Итак, сняв трусики, я проделываю серию классических упражнений на брюшной пресс под звуки «My baby don't саге for me»[4]; если я верно запомнила, по той причине, что «Because she just cares for clothes»[5], эта песенка, смею вас уверить, идеально мне подходит. Желанная усталость наступает не сразу; нужно проделать боковые движения, чтобы ее ощутить, и тут сводит левую ягодицу, начало спасительного онемения. Взгляд мой натыкается на зеркало, перед которым я все это проделываю, и моя дерзость приводит меня в бешенство. Прерываю упражнение, чтобы натянуть на себя мужские спортивные штаны – на несколько размеров больше чем нужно – фирмы «GAP» с широкими полосами по бокам, – похожие на адидасовские спортивные трико эпохи, предшествовавшей внедрению Ямамото. Стоит мне почувствовать себя пленницей, я снимаю трусики. Это мой способ освободиться – не хуже любого другого.
Не правда ли, кокетство, как полагают некоторые, – это вовсе не история любви к себе?

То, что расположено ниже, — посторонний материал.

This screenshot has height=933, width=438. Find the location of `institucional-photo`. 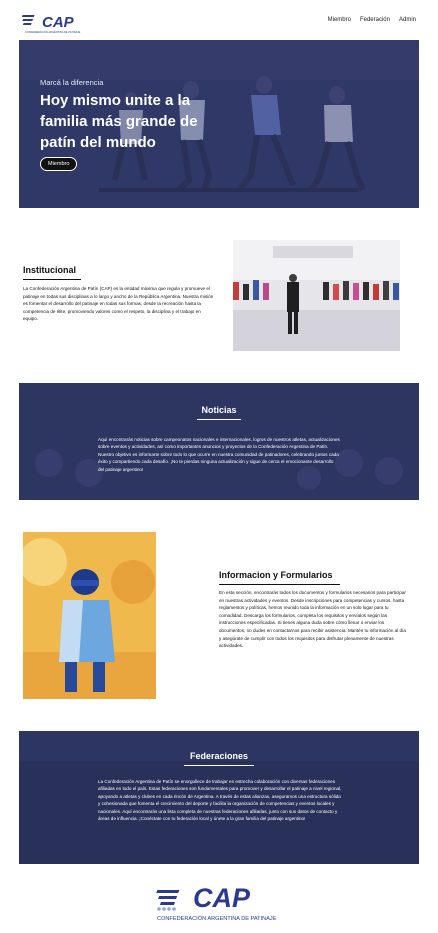

institucional-photo is located at coordinates (316, 296). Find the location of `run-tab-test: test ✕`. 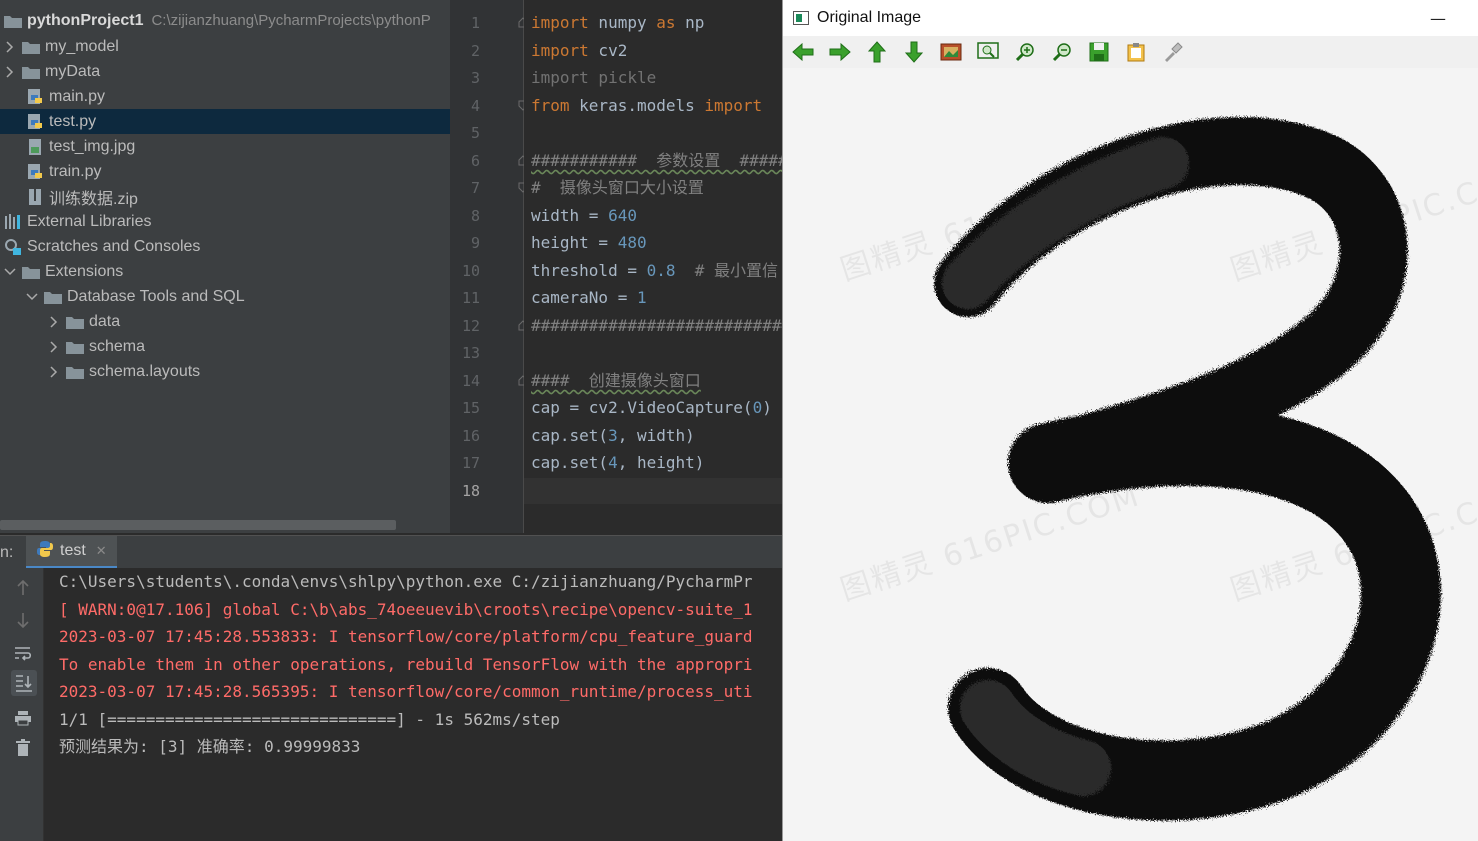

run-tab-test: test ✕ is located at coordinates (72, 552).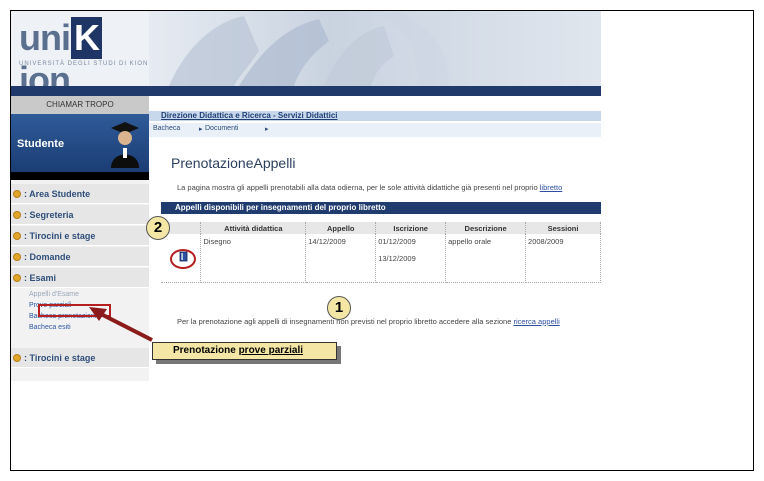 This screenshot has width=764, height=481. What do you see at coordinates (486, 228) in the screenshot?
I see `table-header: Descrizione` at bounding box center [486, 228].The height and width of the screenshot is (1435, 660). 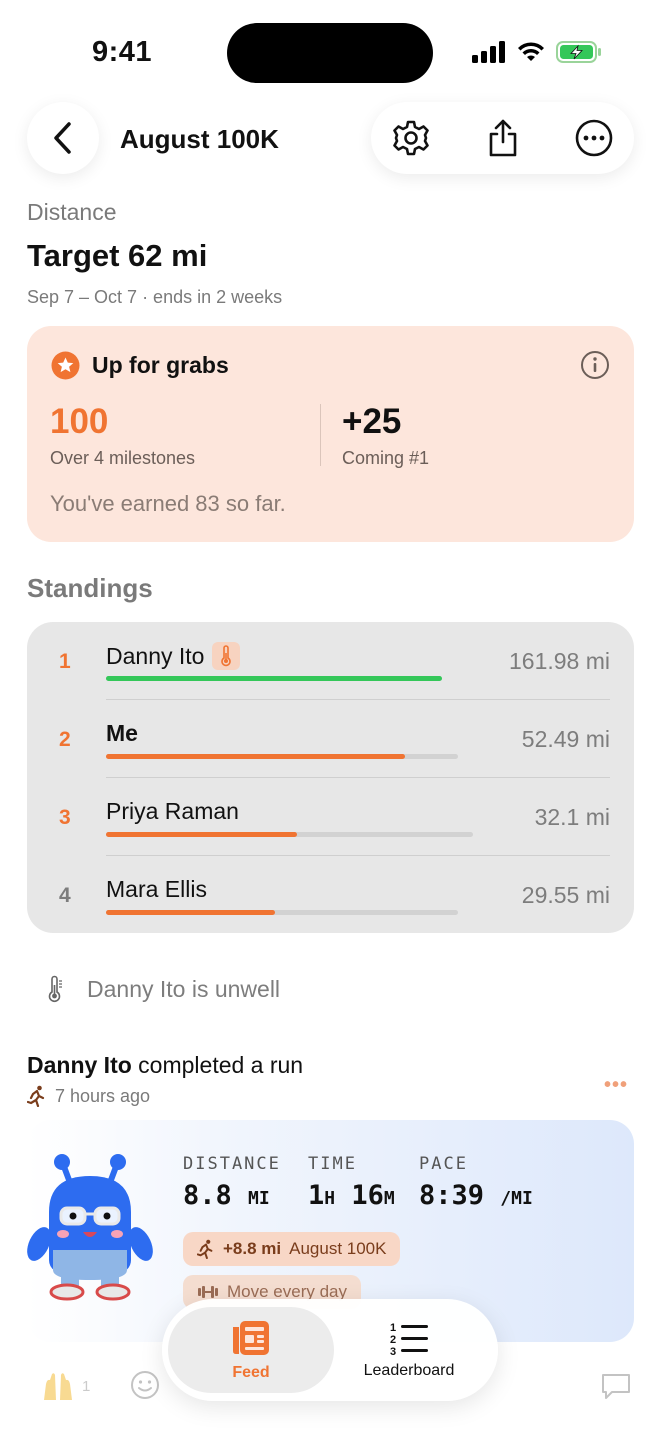 What do you see at coordinates (86, 1386) in the screenshot?
I see `reaction-count: 1` at bounding box center [86, 1386].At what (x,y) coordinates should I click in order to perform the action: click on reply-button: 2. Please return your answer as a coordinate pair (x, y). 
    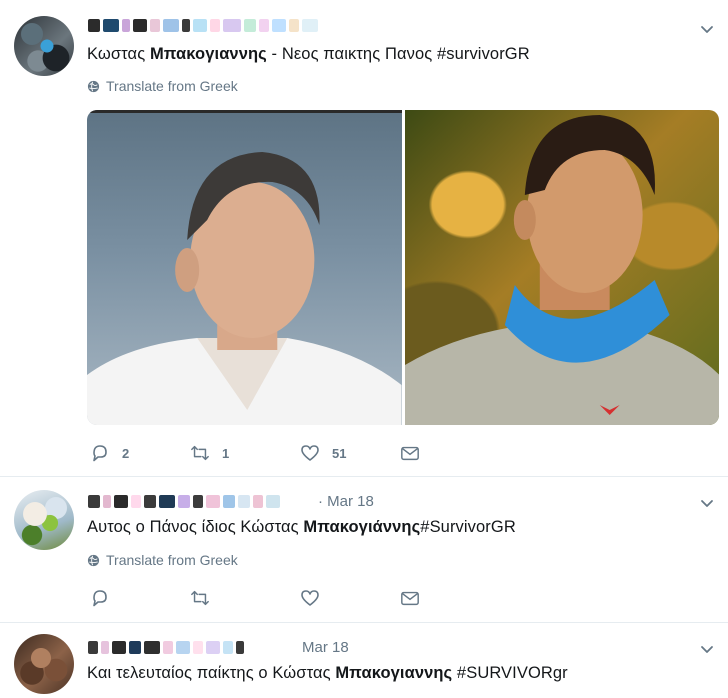
    Looking at the image, I should click on (140, 453).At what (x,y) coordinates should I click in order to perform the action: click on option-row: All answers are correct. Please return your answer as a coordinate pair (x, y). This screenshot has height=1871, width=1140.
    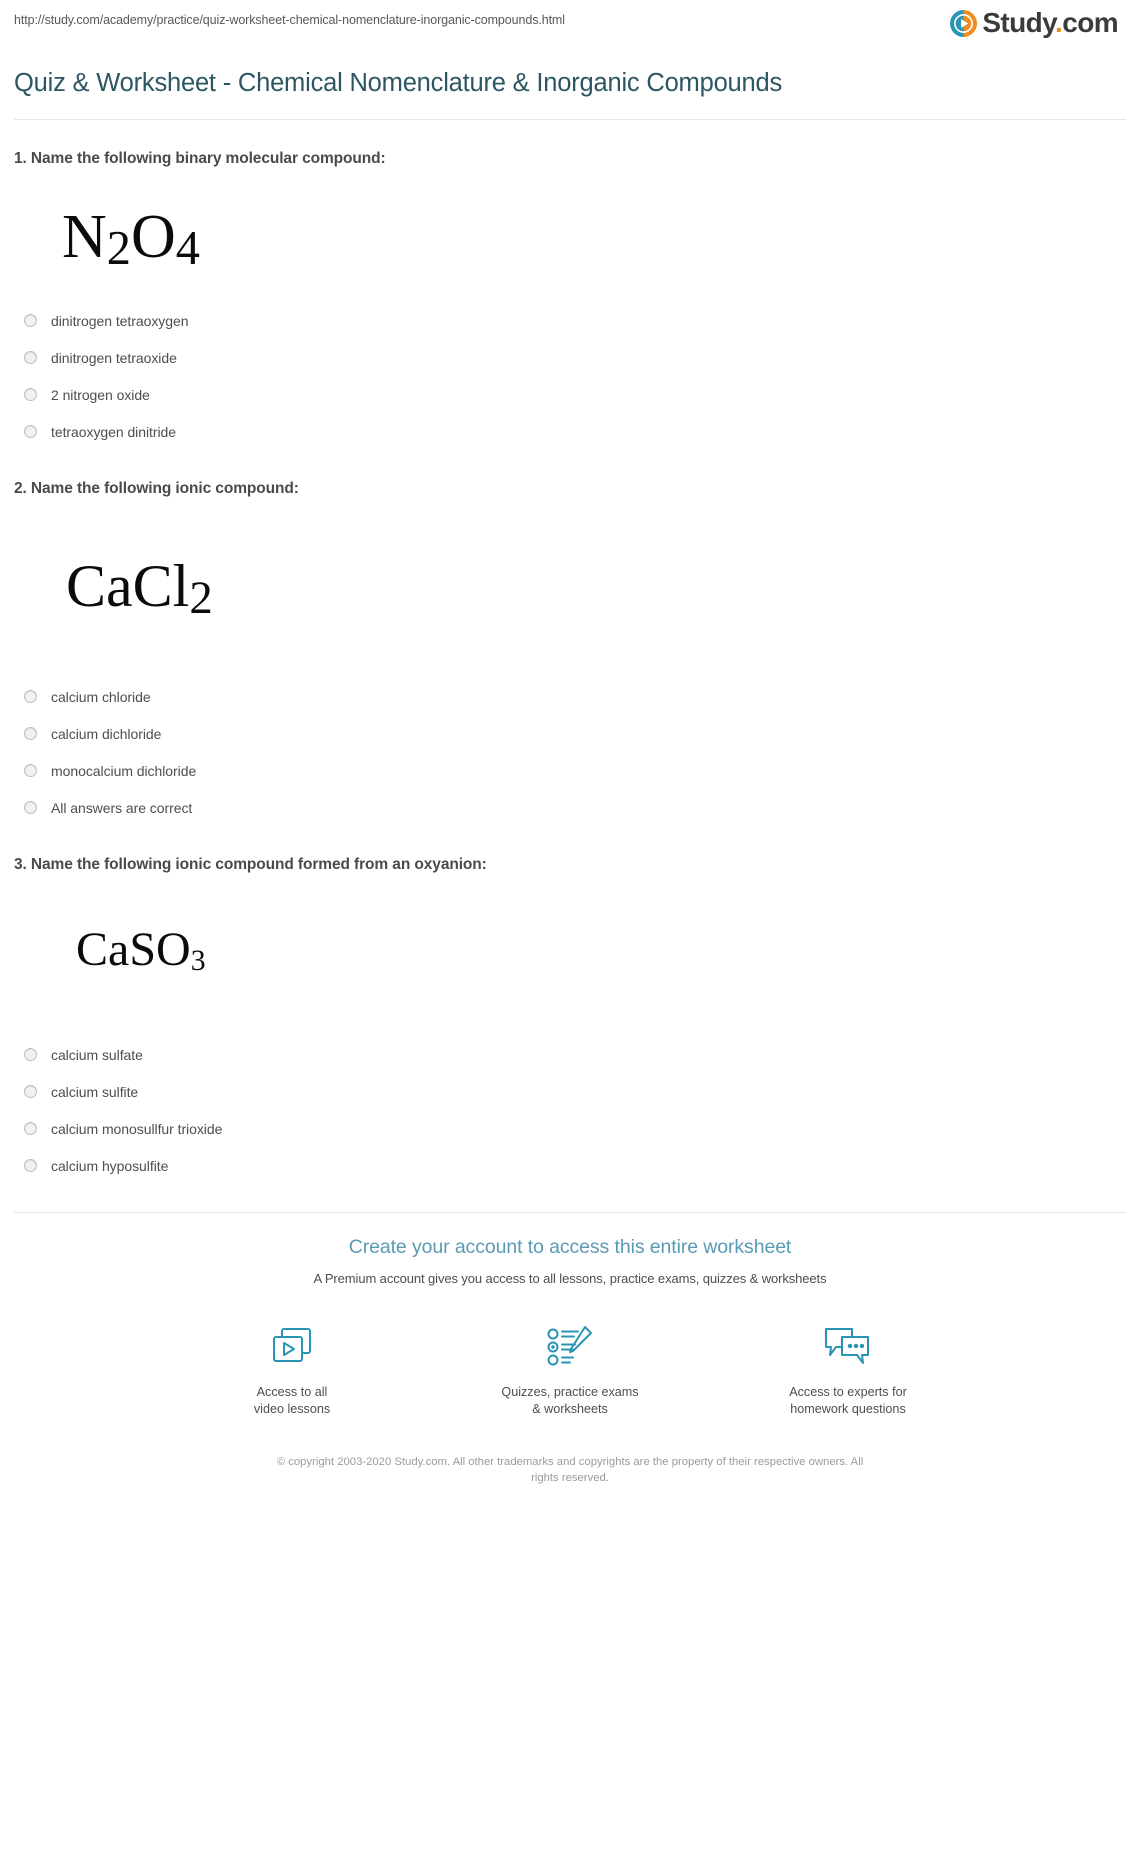
    Looking at the image, I should click on (570, 808).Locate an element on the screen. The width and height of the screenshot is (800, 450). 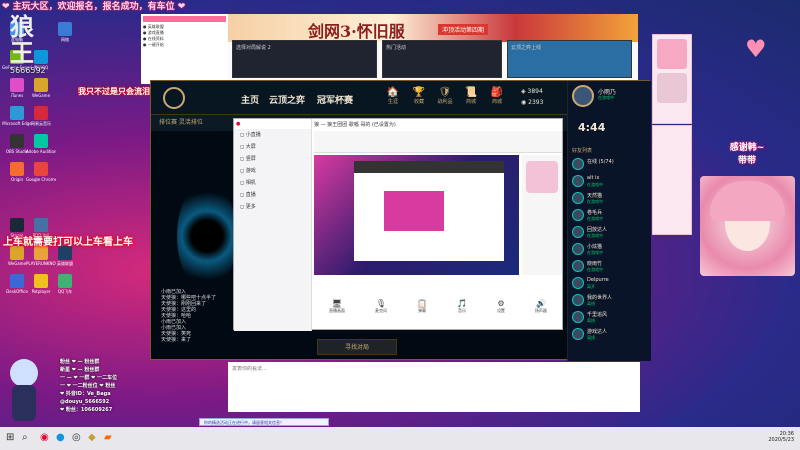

Нет, это история нелюбви. Да, я предпочитаю искусственное природному, да, я предпочитаю скрываться, а не пытаться отыскать себя. Психоанализ, сократовское «познай самого себя» всегда казались мне непристойностью.
Позвонил мой муж.
Выплата алиментов будет прекращена через двадцать месяцев, но возможен вариант: пройдя курс психоанализа, я вновь выхожу за него замуж.
Немыслимо.
Любви мужчины я предпочитаю шмотки, и потом, у меня нет ни малейшего желания выздоравливать.
Ручеек алиментов иссякнет через двадцать месяцев, а я меж тем совершенно не способна экономить, не люблю этого слова, его произносят сквозь зубы... еще хуже у меня получается сохранять деньги, предпочитаю превращать их в ткани.
Я ни-че-го не со-би-ра-юсь э-ко-но-мить. Тем более себя самое.